Stored data
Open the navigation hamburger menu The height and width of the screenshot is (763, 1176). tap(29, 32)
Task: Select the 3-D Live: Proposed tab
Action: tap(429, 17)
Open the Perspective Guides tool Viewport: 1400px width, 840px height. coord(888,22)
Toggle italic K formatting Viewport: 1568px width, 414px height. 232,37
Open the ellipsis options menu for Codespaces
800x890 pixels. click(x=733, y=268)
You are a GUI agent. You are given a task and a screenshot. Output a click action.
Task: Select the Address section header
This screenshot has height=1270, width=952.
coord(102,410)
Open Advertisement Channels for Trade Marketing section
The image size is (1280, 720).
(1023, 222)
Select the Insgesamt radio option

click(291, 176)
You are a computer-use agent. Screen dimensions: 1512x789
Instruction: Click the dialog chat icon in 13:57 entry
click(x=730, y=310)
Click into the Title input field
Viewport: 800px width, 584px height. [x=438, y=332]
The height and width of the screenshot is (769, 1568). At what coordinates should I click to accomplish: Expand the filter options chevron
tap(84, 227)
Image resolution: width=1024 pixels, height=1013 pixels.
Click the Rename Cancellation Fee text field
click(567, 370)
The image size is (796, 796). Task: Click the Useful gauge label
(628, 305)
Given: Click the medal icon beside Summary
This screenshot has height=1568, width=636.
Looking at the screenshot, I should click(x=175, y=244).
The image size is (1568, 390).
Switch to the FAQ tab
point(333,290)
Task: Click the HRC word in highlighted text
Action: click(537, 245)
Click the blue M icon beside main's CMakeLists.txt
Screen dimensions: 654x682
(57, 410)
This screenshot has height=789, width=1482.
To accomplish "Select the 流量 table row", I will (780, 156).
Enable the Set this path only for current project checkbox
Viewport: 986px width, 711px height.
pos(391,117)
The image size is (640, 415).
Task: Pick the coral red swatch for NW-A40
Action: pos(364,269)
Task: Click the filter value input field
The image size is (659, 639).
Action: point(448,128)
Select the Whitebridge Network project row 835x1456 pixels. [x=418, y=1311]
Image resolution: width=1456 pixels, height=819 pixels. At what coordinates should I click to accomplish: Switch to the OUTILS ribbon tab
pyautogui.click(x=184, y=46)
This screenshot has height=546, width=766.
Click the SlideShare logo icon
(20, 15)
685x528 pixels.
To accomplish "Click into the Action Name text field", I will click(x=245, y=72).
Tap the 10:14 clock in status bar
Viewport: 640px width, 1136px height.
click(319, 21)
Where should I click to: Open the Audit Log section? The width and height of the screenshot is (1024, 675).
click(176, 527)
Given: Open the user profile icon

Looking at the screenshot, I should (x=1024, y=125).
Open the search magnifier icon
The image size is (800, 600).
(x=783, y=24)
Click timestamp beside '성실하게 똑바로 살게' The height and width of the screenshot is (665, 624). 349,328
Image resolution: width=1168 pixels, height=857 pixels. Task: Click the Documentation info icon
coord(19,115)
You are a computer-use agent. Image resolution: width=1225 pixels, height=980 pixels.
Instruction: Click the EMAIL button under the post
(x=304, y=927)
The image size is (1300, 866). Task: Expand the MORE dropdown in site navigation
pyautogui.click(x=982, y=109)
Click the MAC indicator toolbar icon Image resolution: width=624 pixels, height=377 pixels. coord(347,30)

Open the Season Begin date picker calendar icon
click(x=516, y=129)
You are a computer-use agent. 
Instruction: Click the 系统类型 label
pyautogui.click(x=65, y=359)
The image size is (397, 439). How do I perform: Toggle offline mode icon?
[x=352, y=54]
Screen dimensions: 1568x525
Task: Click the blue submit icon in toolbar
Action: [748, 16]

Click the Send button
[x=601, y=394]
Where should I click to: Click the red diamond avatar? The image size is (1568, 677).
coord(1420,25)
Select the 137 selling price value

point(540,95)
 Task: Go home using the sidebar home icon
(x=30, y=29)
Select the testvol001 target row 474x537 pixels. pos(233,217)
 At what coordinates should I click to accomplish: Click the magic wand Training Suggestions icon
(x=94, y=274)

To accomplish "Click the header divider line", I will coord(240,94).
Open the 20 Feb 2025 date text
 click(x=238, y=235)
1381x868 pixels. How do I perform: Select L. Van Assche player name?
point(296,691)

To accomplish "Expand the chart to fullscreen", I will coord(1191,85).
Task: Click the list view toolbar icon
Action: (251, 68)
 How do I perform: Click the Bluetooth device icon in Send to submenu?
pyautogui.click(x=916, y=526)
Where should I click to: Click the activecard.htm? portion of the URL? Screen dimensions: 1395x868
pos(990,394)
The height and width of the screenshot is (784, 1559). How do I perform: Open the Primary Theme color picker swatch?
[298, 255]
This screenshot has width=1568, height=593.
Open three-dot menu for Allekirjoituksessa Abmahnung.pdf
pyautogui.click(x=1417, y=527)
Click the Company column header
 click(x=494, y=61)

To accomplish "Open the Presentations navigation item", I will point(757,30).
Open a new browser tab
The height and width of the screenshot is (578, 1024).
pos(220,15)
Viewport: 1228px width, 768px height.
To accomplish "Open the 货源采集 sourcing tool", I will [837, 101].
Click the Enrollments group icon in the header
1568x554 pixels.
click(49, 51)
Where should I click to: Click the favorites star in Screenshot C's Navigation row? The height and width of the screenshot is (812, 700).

(Assignment):
Your reply should be a single number: the count of lines above that contain the word "agent".

(Exercise answer):
4